Just before the metro station entrance, a man, sat on a low stool, stood up and came over and offered to read my palm. Travel, it seems to me, must involve risky interactions such as this! So I named a number between 1 and 9, and he flipped a piece of paper over revealing the number 7 I’d chosen! Then he said to my waiting companions that he’d demonstrate his ability by predicting my choice of colour. Quite at random (or so I thought) I chose blue, and he flipped over a small scrap of paper to show me he had successfully predicted that too.

I thought I should allow this to go a little further, and before I knew it I was seated on another low stool tucked a little behind a hut announcing that he was a travel agent. Over the next half hour he told me all sorts of things: he used a noughts and crosses arrangement to lay out numbers creating the atmosphere of a predictive science. Suddenly there was my date of birth laid out on the paper. Then he asked me to think of the name of my mother, which he promised to predict. My mother changed her name in mid-life, so I insisted that we were only thinking of her name at birth. Suddenly there was my mother’s name, but it was the name she adopted when we moved back to England in the ‘60s. Then he offered to tell me my wife’s name. Again I said it had to be her name at birth, but the name he produced was the name that I know her by which she was finally given at her christening! In between each prediction there was a certain amount of waffle: sort of pop religious advice, plus the prediction that I was having amorous problems with an old girlfriend. He then took pains to inscribe on another small square of paper a mantra he wanted me to recite each morning on waking. It was the work of genius, a cross between a psychic medium at the village fair, and the guru from the High Himalayas. Then came the fee! He said that poor travellers only put in 100US$ (about £80), medium rich travellers $200, and the very wealthy $500. I could see that this self-assessment process was a psychological brilliant strategy: I’d place myself in the category of my own choosing, and the fee appeared non-negotiable. Of course I had free-will, I insisted to myself.  I looked in my top pocket for a small note: he protested that I had more money around my waist! Feeling my inner secrets were known to the man, I pulled out my money belt and put 100 US$ into his folder of fan mail. I could sense that he felt I should be more generous making my contribution to the childrens’ home he claimed he was supporting.

Then he asked me for a gift from ‘your home country’: my pockets were empty, but then he jumped up and fetched from his office a set of prayer beads which was his gift to me. He would have detained me for at least another hour with predictions and revealing information of my (misspent?) life. It was all conducted in a rapid-fire English I was not always following, with him very concerned about a loan in May which would go sour. Here I am writing this on the last day of April. My sense of being held by invisible bonds suddenly snapped and I made my excuses and left: his final words were that I must not breathe of word of this encounter to anyone. So here I am telling you!

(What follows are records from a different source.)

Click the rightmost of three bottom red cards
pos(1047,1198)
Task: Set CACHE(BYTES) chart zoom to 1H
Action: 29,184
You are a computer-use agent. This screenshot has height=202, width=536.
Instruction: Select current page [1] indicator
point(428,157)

But I want to reel back to my tea in the hotel: it’s a grand place probably built before the First World War. Taking people there is a bit like a conjuring trick in a magical setting. We sat on the terrace over tea and cake. Suddenly using the hotel’s wi-fi seemed to make sense, so I asked the waiter if there was a code I could use. He asked for my passport and disappeared for quite a while before returning with a string of numbers on a slip of paper. As it turned out there was no wi-fi on the terrace, but I managed to send a message once I was back inside the wide corridor, full of 19th century prints. It’s a place of unashamed old world detail. Nothing ostentatious, just luxury of another age. The carpet pile is a little deeper, the paint on the wide pillars confidently smooth. As we left, the staff bowed deeply, and wished us a good day. The concierge insisted on seeing us out, carrying the suitcase. It all seemed a little over the top: we had after all only had a cup of tea!

But looking back after the palm reading exercise, I began to wonder if my passport had been mined for biographical details: were the concierge and the medium working in tandem? The hotel staff had been in possession of my passport for 20 minutes, and may be able to log into the government’s visa records, discovering my mother’s name perhaps!

But this doesn’t quite answer the palm reader’s ability to look at my palm and say: you say you have two children, but what happened to the third child, pointing to a faint crease in the side of my clenched fist? He predicted I would live to 94 (Lord preserve us). His final conjuring trick was to ask me to write down three favourite flowers, but only after he had written down the name of one of them on a small piece of paper which he had folded into a small packet, popping it in my top pocket. I named ‘fritillary, daffodil and daisy’. It was only later after getting home when I was putting my shirt into the washing machine that I discovered the small piece of paper, on which the obvious choice of ‘rose’ had been written.

A charlatan, a wise man, a con-artist, a man with a certain gift? I was glad to have spent time with him, and very relieved to get away.